According to the petition, Ebbie Allen was an elderly man who lived alone on his 705-acre property in Brazos County and who signed an oil and gas lease in 1993, which was assigned to Chesapeake. In 1994, Chesapeake completed a horizontal well on the property and produced it until 2009, when it sold the lease to Envervest. Chesapeake produced 26,000 barrels and 2 Bcf of gas from the well. It sent a division order to Mr. Allen but he refused to sign it because he disagreed with the royalty decimal on the division order. Mr. Allen made attempts to resolve the royalty issue but never succeeded, and he subsequently passed away. Neither he nor his estate ever received any royalties on Chesapeake’s production. (After Enervest purchased the lease, the royalty issue was resolved and Mr. Allen’s estate received royalties from Enervest’s production, including some $15,000 in royalties that Enervest had deposited to the Comptroller’s unpaid properties fund.)

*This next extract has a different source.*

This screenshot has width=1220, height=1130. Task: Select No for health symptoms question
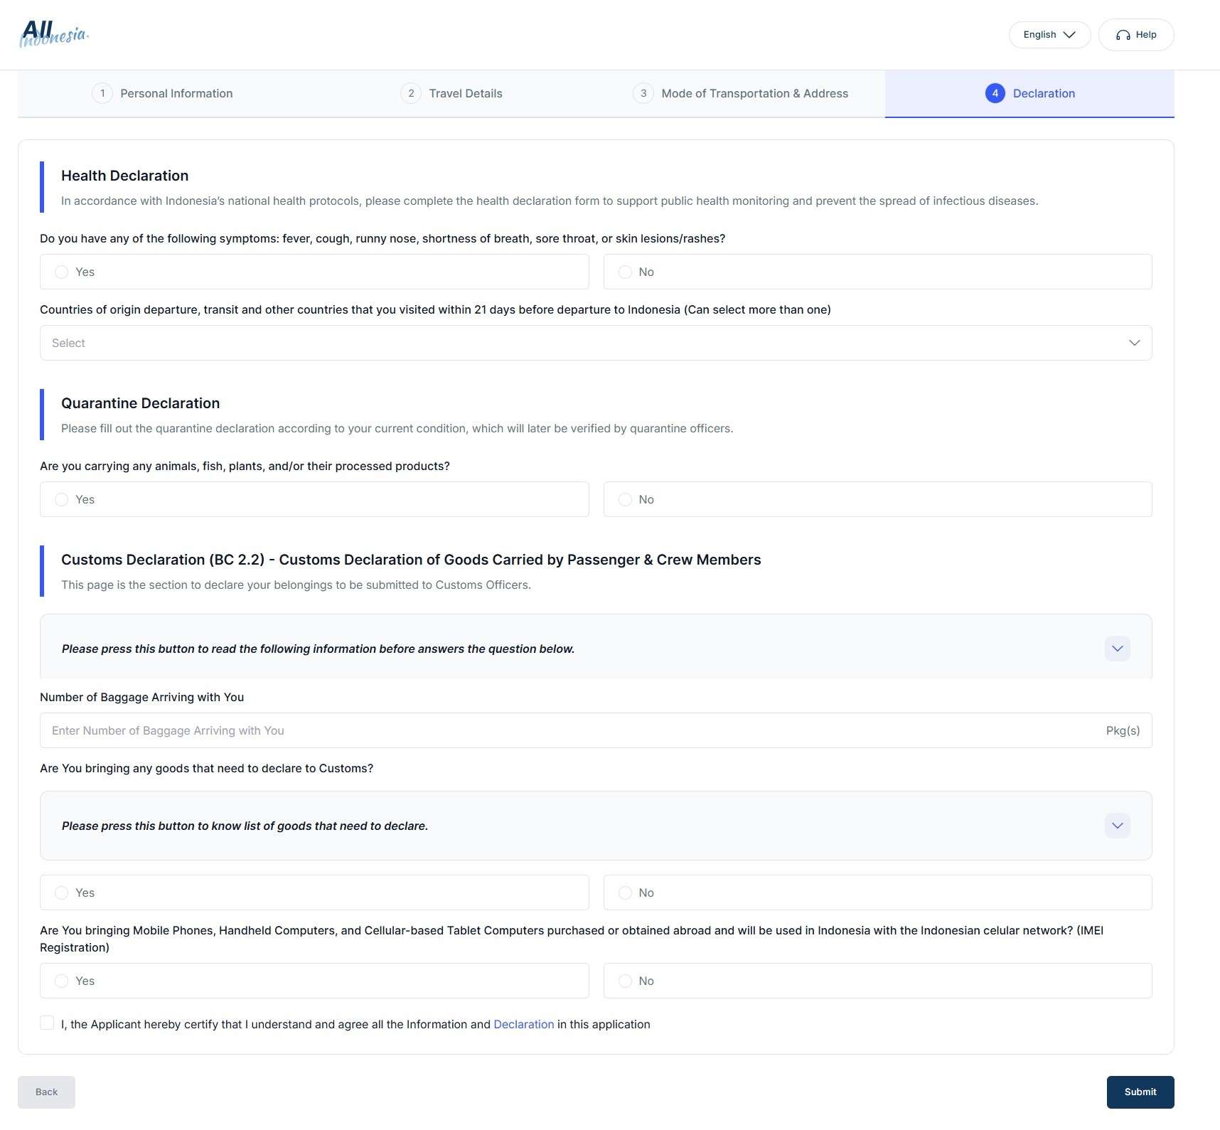[625, 272]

Chesapeake refused the Estate’s demands for payment, based on the four-year statute of limitations for royalty claims. Chesapeake also failed to deposit any of the royalties with the Comptroller. The Comptroller refused the Estate’s request that it audit Chesapeake’s records for unclaimed royalties that by law must be remitted to the Comptroller. In response to the Estate’s mandamus petition, the Comptroller responded that it had complete discretion whether and when to conduct audits and so could not be compelled to do so.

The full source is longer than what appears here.